PROBLEM:
Write down the lines exactly as they appear, from the one that contains "Sloppy Joes with Beef & Mushrooms (149, 1774)" through the final line of the records, so that both ends are kept and no pictures come along.
[[ RECORDS TO USE, beginning ]]
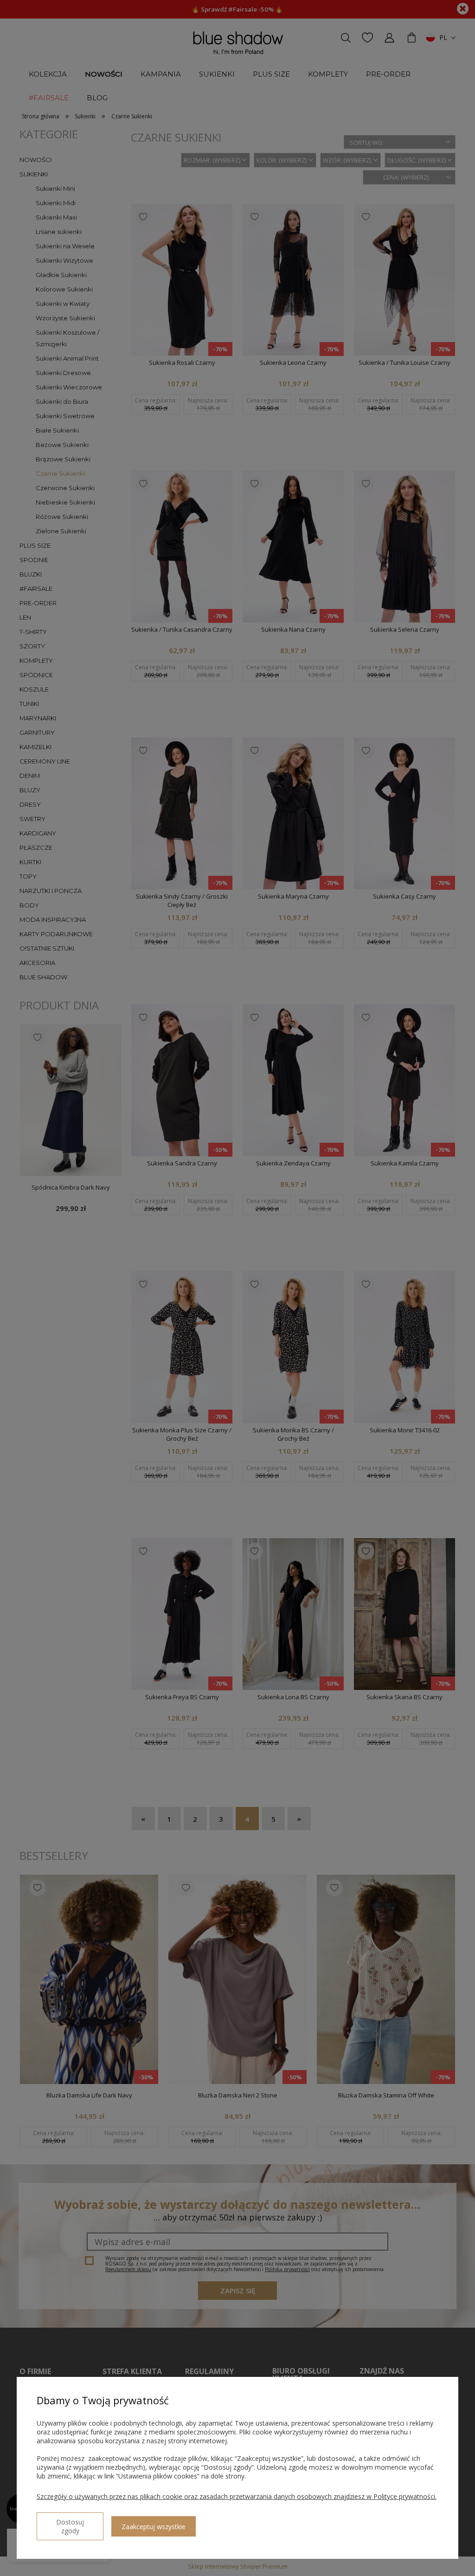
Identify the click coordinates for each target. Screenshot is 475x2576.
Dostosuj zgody (70, 2526)
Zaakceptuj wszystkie (154, 2526)
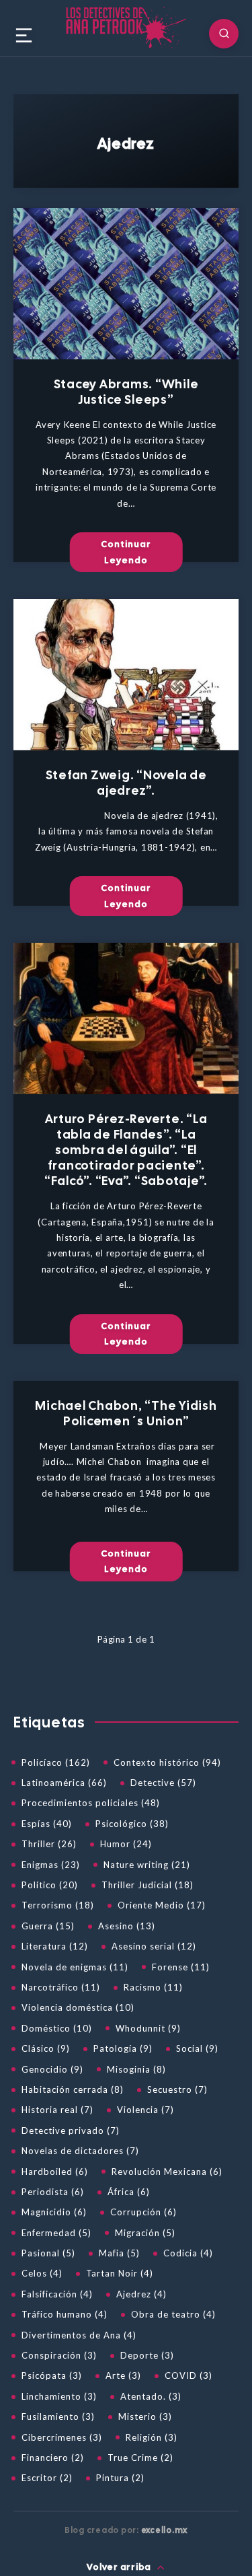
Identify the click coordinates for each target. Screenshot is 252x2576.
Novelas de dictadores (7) (80, 2150)
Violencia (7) (145, 2109)
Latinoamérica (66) (64, 1782)
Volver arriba (120, 2567)
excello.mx (164, 2530)
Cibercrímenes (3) (62, 2437)
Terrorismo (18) (58, 1905)
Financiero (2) (53, 2457)
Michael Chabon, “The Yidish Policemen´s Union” (125, 1413)
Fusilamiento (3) (58, 2416)
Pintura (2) (120, 2477)
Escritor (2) (47, 2477)
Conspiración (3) (59, 2355)
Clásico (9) (46, 2048)
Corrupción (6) (143, 2212)
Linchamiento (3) (59, 2396)
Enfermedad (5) (56, 2232)
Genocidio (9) (52, 2069)
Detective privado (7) (71, 2130)
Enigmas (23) (51, 1864)
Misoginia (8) (136, 2069)
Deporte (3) (147, 2355)
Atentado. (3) (150, 2396)
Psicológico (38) (132, 1823)
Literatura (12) (55, 1946)
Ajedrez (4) (141, 2294)
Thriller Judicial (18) (147, 1885)
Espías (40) (47, 1823)
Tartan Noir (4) (119, 2273)
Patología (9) (123, 2048)
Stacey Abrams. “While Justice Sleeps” (126, 391)
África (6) (129, 2191)
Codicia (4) (188, 2253)
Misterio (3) (145, 2416)
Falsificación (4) (57, 2294)
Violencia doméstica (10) (78, 2007)
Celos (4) (42, 2273)
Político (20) (50, 1885)
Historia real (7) (57, 2109)
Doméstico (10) (57, 2028)
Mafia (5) (119, 2253)
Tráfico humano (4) (65, 2314)
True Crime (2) (140, 2457)
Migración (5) (145, 2232)
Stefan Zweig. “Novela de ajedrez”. (126, 782)
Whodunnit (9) (148, 2028)
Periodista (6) (53, 2191)
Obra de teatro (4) (173, 2314)
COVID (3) (188, 2375)
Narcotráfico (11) (61, 1987)
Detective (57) (163, 1782)
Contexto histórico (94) (167, 1762)
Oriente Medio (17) (162, 1905)
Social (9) (197, 2048)
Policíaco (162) (56, 1762)
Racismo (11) (153, 1987)
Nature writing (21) (146, 1864)
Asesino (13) (126, 1926)
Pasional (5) (48, 2253)
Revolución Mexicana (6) (167, 2171)
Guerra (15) (48, 1926)
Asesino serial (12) (154, 1946)
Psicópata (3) (52, 2375)
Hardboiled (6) (55, 2171)
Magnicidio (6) (54, 2212)
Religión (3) (151, 2437)
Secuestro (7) (177, 2089)
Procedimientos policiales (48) (91, 1802)
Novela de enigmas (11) (75, 1967)
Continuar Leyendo (126, 551)
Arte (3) (123, 2375)
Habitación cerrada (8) (73, 2089)
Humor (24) (126, 1843)
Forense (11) (181, 1967)
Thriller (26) (49, 1843)
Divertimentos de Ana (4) (79, 2335)
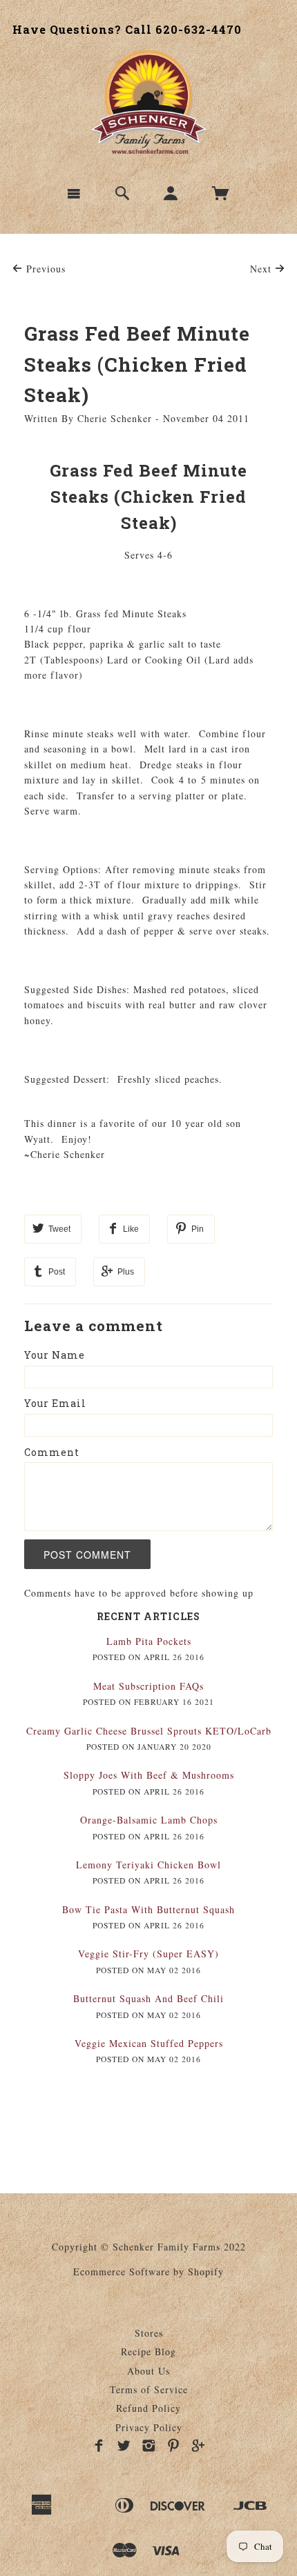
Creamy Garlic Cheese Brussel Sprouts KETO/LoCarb (148, 1730)
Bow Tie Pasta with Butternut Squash (148, 1909)
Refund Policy (148, 2408)
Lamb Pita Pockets (148, 1641)
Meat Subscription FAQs (148, 1686)
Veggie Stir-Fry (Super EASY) (148, 1953)
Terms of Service (149, 2389)
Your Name (54, 1354)
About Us (148, 2370)
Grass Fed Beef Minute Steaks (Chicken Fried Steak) (137, 364)
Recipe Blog (148, 2351)
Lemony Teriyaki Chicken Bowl (148, 1864)
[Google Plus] (198, 2446)
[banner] (149, 102)
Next (262, 268)
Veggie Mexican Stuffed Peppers (149, 2043)
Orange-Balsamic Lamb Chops (149, 1819)
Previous (44, 268)
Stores (149, 2332)
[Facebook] (99, 2446)
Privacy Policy (148, 2427)
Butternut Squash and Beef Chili (148, 1998)
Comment (51, 1452)
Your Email (55, 1403)
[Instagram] (149, 2446)
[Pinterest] (173, 2446)
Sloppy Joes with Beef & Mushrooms (149, 1774)
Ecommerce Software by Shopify (148, 2271)
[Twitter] (124, 2446)
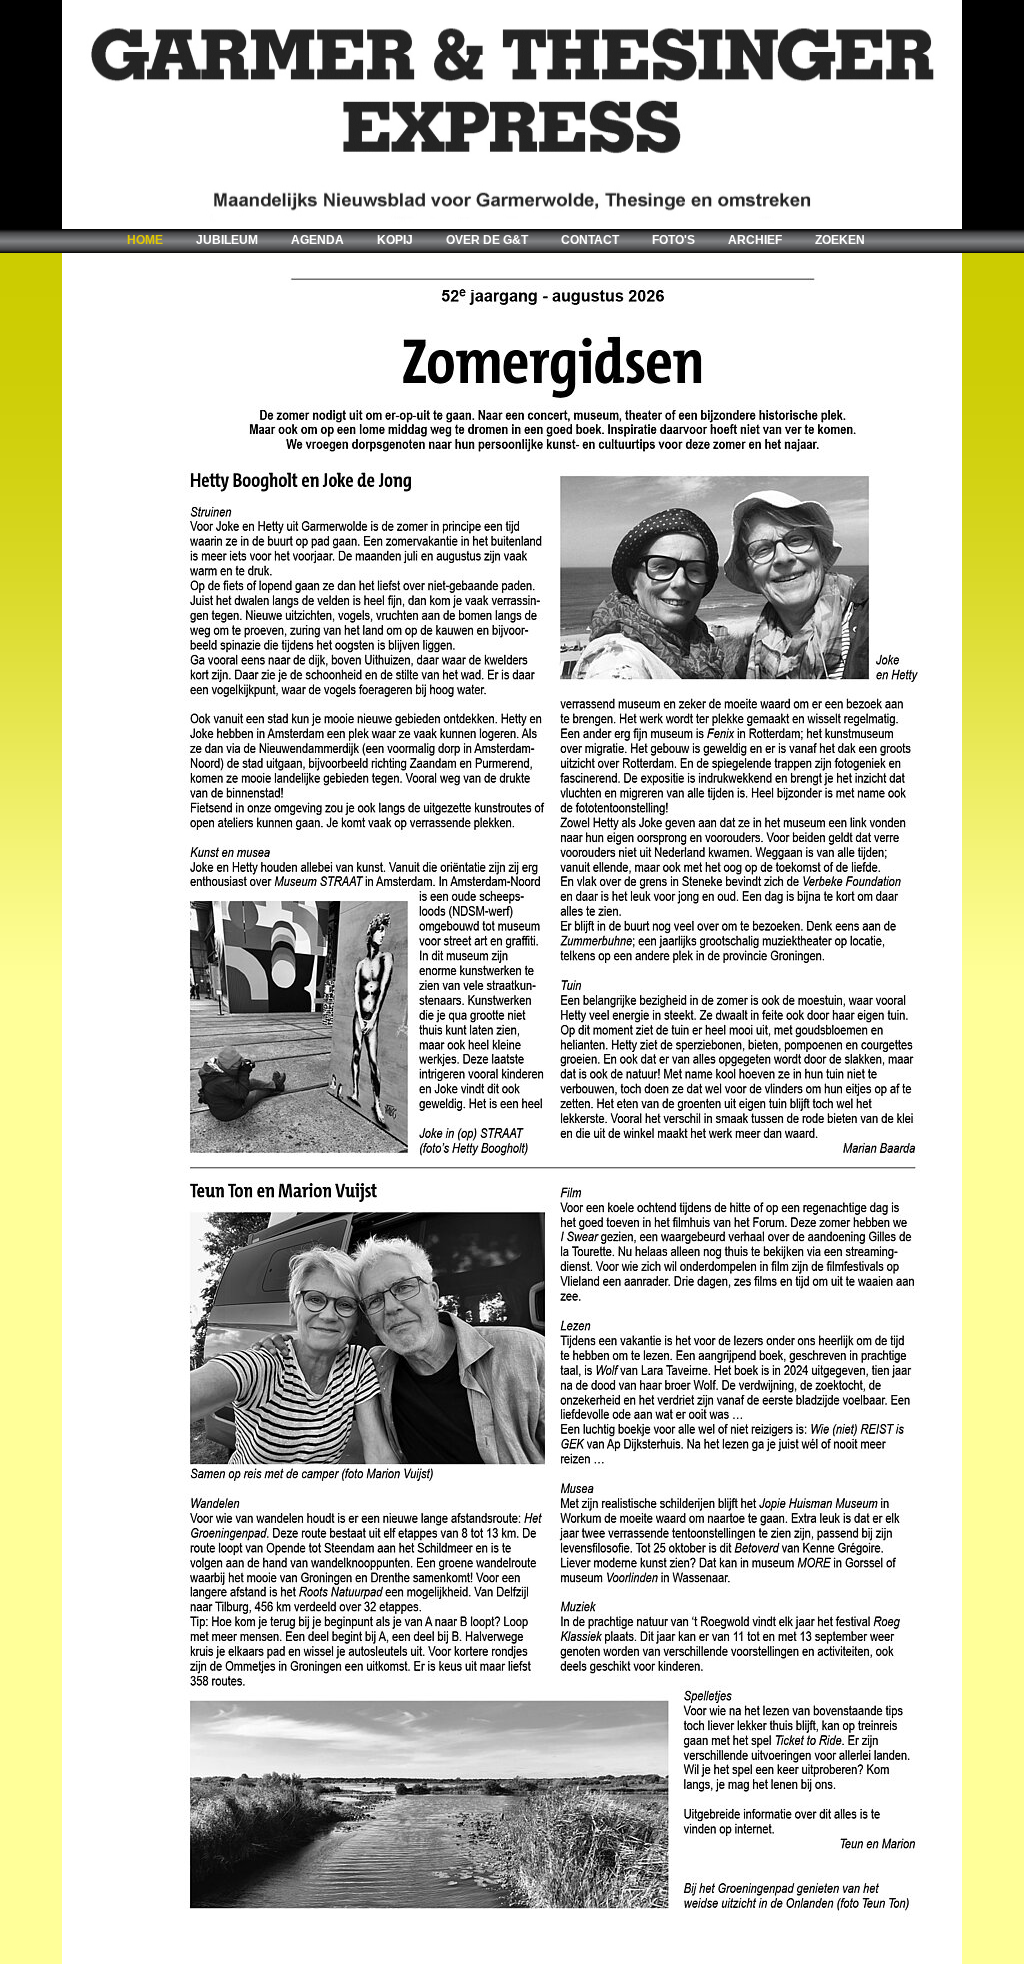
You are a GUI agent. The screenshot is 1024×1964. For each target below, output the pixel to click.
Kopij (395, 240)
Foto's (673, 240)
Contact (590, 240)
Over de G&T (487, 240)
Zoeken (840, 240)
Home (145, 240)
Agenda (317, 240)
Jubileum (227, 240)
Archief (755, 240)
[[ RECORDS TO USE, end ]]
ANSWER TO THE PROBLEM:
Sloppy Joes with Beef & Mushrooms (149, 1774)
Ecommerce Software by Shopify (148, 2271)
[Twitter] (124, 2446)
You are a GUI agent. The screenshot is 1024×1964. For each target below, output the pixel to click.
Kopij (395, 240)
Foto's (673, 240)
Contact (590, 240)
Over de G&T (487, 240)
Zoeken (840, 240)
Home (145, 240)
Agenda (317, 240)
Jubileum (227, 240)
Archief (755, 240)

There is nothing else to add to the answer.